→ Stated task: Reproduce the entries from the line containing "Task: Open the" to the line containing "Action: click(182, 209)", swapping "Viewport" for "Window" and leaving everything else unchanged. Omit the pictures from your answer.

→ Records for this exercise:

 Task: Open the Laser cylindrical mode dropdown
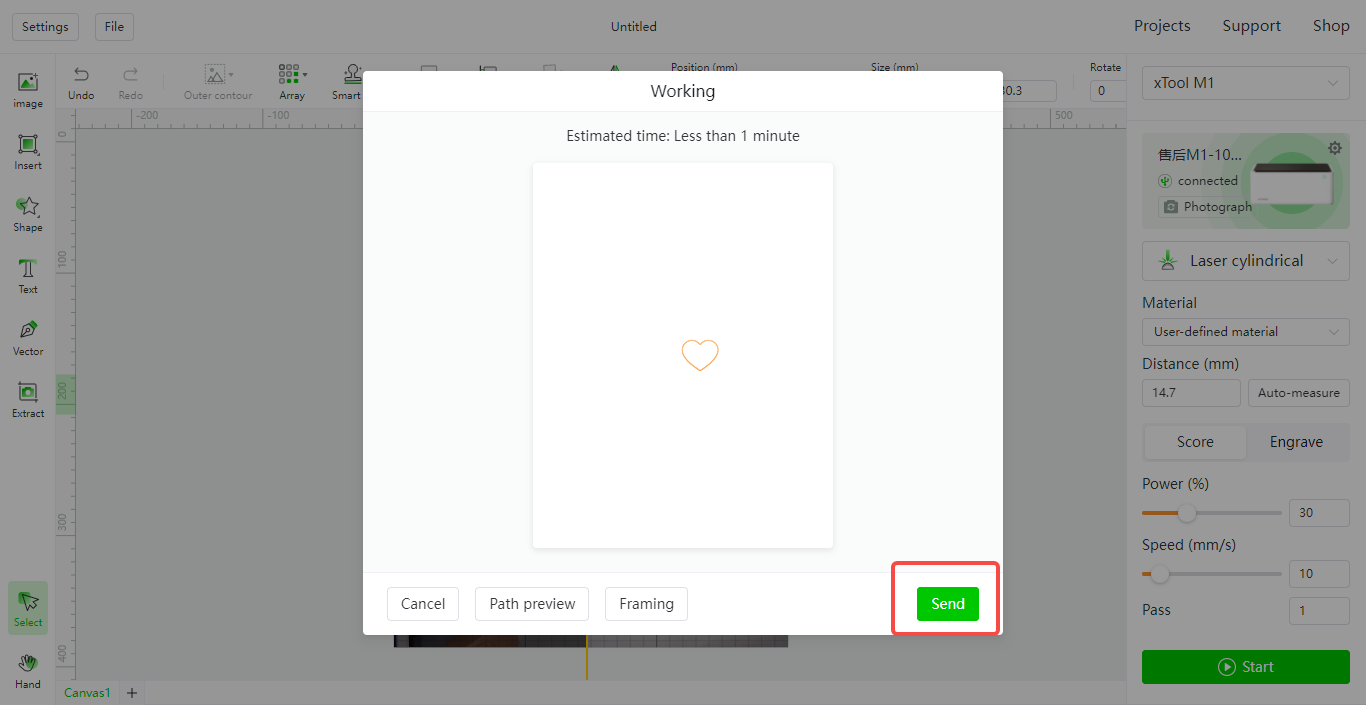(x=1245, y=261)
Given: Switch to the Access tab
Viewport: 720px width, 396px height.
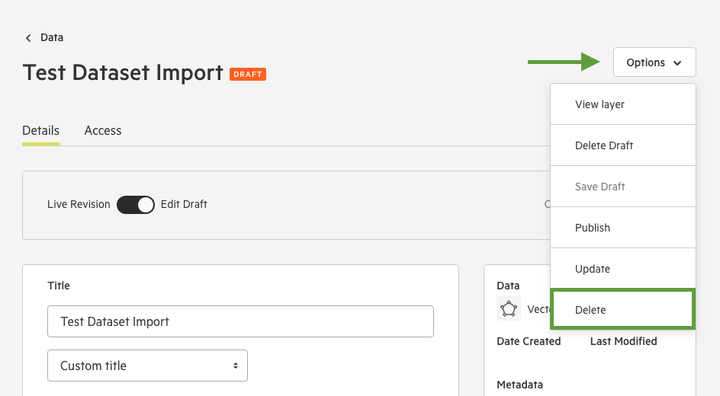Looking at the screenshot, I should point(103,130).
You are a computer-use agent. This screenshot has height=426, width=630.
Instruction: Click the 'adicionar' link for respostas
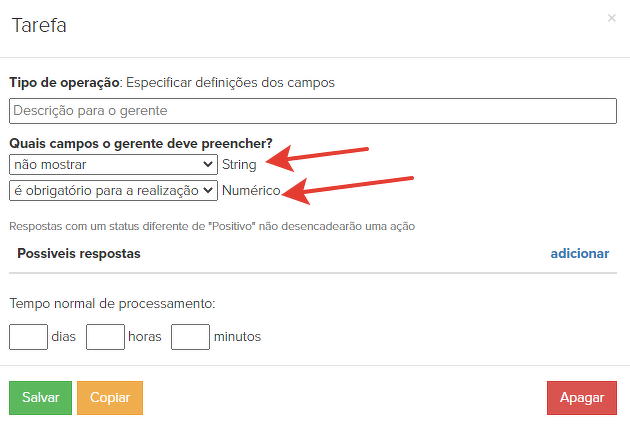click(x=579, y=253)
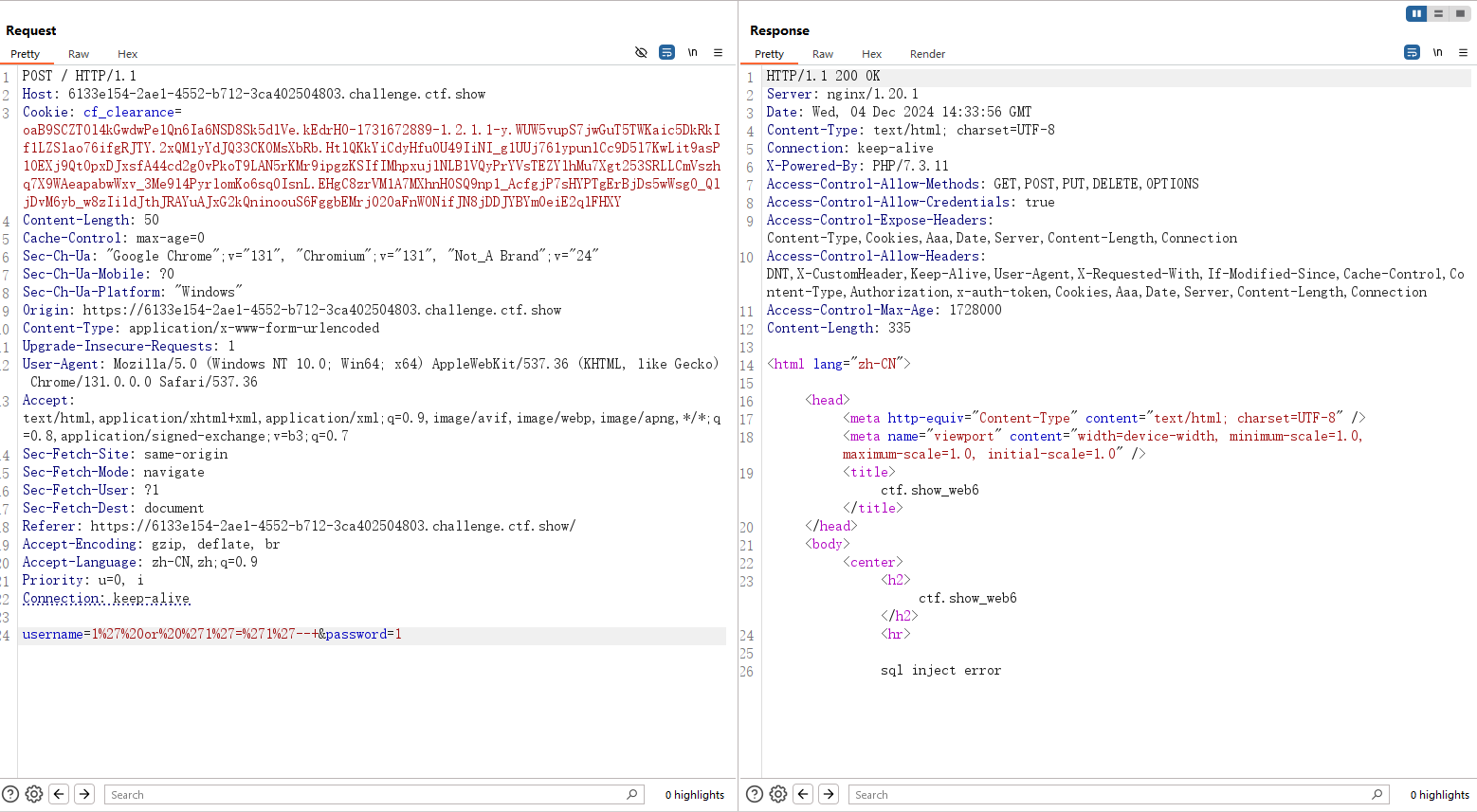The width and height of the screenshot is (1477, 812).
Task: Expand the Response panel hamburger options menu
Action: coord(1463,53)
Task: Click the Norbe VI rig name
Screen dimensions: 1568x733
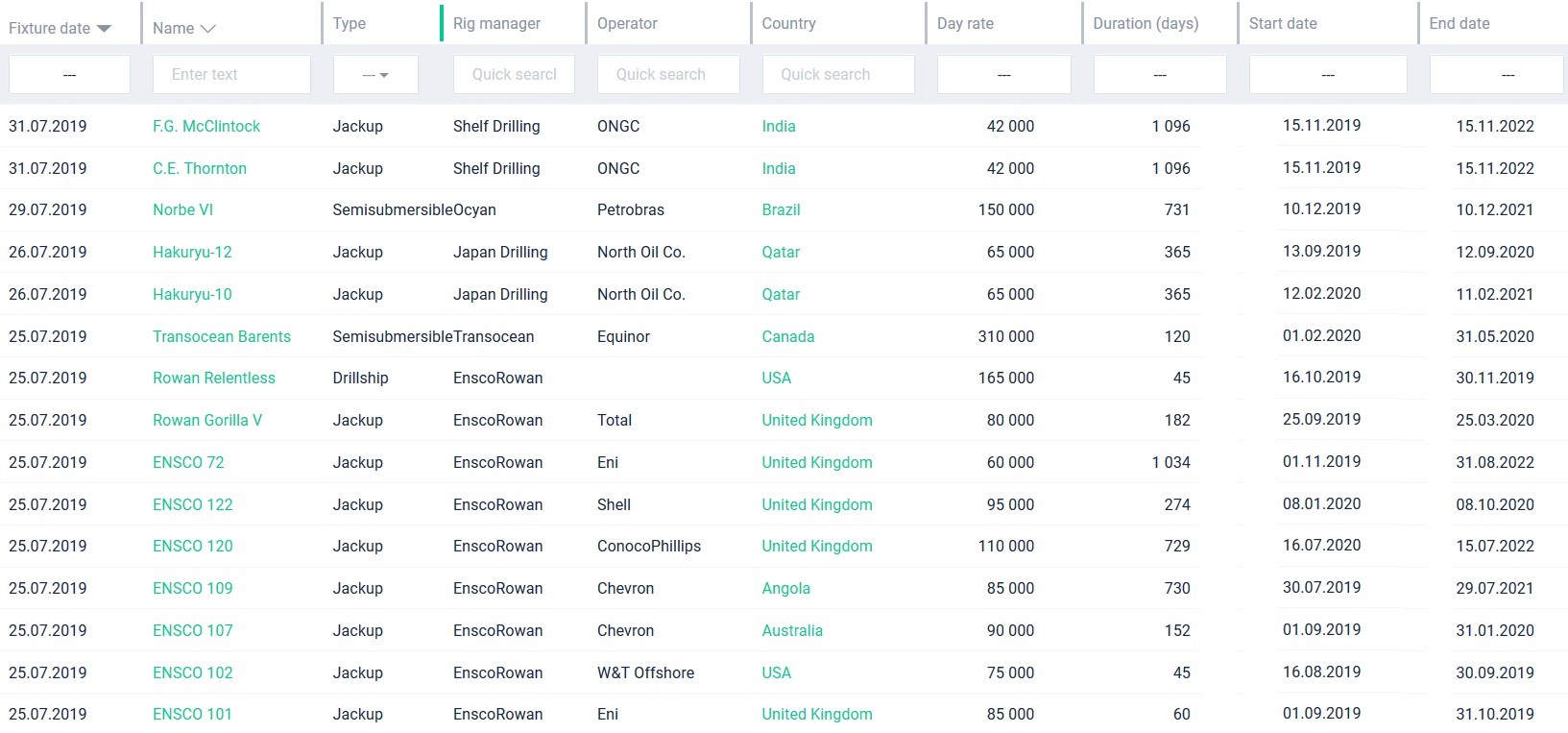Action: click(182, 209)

* * *

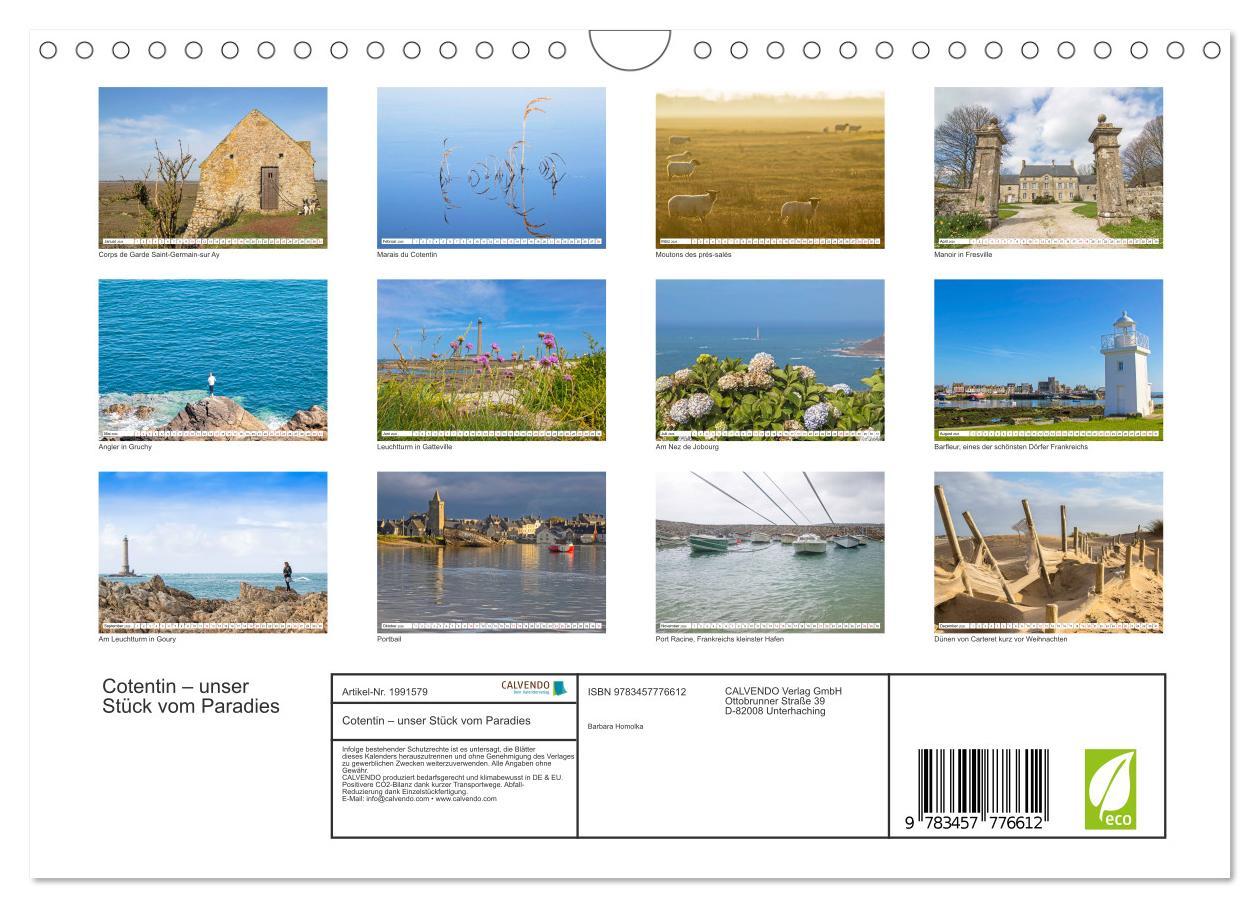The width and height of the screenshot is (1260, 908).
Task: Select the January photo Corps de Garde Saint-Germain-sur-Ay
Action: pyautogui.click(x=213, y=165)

→ Exercise result:
 Task: Open the Laser cylindrical mode dropdown
(x=1245, y=261)
Given: Switch to the Access tab
Window: 720px width, 396px height.
Looking at the screenshot, I should point(103,130).
You are a computer-use agent. This screenshot has height=426, width=630.
Instruction: Click the 'adicionar' link for respostas
click(x=579, y=253)
The width and height of the screenshot is (1477, 812).
Task: Expand the Response panel hamburger options menu
Action: coord(1463,53)
Task: Click the Norbe VI rig name
Screen dimensions: 1568x733
Action: click(182, 209)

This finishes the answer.